Records from a dataset
BEGIN

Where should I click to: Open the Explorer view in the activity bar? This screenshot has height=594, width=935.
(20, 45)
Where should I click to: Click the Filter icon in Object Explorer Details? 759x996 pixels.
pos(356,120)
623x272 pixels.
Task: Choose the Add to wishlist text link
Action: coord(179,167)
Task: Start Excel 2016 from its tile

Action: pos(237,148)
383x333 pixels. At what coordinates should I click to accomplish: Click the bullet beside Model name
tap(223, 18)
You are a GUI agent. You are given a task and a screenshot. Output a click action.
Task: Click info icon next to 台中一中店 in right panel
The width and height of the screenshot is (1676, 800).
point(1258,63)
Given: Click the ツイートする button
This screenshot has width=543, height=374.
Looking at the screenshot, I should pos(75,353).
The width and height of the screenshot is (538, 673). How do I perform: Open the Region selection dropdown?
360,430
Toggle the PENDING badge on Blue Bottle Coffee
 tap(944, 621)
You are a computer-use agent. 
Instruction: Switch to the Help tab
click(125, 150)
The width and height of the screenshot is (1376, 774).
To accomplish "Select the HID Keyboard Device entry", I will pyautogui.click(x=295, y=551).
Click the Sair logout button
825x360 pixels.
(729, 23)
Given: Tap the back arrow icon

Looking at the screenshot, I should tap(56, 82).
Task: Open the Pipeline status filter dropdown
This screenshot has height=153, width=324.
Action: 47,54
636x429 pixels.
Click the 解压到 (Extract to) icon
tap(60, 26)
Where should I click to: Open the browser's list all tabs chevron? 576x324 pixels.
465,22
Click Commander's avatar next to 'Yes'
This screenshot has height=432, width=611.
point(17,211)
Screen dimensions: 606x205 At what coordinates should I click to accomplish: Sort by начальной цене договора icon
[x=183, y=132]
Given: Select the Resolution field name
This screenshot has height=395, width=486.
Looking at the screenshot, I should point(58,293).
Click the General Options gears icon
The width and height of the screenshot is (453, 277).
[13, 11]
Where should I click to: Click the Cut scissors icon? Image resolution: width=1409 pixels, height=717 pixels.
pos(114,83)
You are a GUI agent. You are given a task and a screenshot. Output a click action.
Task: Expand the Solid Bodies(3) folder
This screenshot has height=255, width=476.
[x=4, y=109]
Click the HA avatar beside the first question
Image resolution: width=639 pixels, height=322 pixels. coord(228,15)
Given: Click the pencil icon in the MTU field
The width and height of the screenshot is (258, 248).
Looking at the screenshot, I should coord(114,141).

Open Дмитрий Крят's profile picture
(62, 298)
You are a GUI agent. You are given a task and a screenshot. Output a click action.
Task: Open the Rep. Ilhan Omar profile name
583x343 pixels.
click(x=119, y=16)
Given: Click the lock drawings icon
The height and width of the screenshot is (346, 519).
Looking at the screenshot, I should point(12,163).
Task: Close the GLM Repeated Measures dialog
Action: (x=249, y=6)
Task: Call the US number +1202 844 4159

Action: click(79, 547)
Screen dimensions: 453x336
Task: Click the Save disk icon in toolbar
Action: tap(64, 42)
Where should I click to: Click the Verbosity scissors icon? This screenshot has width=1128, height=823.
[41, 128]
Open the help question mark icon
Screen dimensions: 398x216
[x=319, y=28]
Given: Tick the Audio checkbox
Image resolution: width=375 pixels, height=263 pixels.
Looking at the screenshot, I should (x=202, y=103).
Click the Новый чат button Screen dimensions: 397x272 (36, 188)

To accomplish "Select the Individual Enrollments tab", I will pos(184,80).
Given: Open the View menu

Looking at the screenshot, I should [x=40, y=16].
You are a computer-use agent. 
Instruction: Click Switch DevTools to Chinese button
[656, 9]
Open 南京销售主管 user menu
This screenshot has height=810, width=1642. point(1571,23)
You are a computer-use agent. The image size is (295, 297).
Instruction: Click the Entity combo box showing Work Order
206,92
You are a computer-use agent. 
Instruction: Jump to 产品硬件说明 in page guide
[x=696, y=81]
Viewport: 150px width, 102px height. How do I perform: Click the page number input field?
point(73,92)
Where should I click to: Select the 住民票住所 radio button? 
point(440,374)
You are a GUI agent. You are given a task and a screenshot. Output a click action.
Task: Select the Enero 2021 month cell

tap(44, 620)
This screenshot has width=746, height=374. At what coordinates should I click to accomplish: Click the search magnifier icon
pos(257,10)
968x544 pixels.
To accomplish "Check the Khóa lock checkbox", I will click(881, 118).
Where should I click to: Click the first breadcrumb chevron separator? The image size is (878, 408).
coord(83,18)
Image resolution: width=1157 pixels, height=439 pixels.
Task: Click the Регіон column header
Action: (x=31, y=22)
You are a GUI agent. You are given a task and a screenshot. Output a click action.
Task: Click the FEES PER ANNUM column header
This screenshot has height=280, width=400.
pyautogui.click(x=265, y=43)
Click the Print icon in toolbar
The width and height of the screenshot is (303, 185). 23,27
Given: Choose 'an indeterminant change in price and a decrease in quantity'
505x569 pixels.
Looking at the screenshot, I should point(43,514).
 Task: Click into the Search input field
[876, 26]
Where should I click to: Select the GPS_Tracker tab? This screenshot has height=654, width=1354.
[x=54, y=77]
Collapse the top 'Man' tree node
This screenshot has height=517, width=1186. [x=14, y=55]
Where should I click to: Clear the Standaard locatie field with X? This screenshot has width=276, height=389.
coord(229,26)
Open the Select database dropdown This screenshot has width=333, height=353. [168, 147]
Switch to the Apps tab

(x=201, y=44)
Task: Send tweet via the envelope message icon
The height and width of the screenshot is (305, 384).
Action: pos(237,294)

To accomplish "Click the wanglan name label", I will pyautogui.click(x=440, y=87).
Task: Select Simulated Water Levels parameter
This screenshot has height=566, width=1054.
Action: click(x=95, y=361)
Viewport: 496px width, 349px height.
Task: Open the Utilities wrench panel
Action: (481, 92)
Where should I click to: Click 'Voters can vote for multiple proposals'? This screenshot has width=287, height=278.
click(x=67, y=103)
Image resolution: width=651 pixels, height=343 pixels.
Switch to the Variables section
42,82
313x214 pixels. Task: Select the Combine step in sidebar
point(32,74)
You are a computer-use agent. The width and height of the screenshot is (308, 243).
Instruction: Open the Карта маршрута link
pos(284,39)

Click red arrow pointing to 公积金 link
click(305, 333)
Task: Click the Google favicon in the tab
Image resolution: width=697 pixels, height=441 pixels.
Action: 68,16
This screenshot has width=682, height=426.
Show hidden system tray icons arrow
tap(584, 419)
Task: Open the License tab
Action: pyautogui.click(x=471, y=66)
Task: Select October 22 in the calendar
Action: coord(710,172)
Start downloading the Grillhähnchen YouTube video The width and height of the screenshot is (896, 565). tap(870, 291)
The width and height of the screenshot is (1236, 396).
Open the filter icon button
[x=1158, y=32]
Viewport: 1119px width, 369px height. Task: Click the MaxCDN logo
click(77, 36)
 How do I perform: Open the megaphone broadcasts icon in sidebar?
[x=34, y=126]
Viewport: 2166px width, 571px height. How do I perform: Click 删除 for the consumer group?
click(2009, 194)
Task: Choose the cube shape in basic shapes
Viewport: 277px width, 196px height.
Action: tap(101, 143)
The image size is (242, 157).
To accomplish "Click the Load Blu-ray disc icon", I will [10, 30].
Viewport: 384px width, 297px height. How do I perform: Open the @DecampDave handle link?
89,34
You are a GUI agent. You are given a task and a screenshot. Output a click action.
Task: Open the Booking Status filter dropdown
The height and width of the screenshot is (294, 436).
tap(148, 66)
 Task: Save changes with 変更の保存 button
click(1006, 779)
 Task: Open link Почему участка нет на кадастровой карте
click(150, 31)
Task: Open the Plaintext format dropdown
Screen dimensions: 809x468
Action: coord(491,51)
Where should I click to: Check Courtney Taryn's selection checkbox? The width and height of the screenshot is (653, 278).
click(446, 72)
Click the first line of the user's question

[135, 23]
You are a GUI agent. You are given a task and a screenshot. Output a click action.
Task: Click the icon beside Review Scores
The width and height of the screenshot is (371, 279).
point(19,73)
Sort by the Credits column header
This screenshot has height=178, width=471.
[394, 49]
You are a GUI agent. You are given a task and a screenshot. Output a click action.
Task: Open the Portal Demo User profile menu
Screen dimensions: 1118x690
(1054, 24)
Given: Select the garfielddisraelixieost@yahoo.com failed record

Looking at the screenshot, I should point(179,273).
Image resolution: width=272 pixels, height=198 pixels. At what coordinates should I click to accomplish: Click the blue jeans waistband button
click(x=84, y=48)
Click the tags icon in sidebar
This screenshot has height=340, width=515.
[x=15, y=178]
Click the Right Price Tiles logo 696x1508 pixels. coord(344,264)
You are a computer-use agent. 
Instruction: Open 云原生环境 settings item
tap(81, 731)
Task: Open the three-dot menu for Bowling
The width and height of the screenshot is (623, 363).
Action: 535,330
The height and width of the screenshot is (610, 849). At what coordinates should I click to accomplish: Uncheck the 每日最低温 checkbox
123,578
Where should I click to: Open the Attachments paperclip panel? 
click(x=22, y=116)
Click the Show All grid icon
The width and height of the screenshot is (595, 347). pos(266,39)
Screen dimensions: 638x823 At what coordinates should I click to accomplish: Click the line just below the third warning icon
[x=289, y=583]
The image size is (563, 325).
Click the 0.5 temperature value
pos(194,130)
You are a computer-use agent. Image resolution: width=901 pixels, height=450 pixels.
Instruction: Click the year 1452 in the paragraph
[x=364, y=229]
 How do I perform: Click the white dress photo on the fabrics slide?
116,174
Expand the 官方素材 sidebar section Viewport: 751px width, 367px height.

END

● **ACTIVITY**: In the records above, how many lines include the string "lock"? Answer with only the number.

● **REPLY**: 2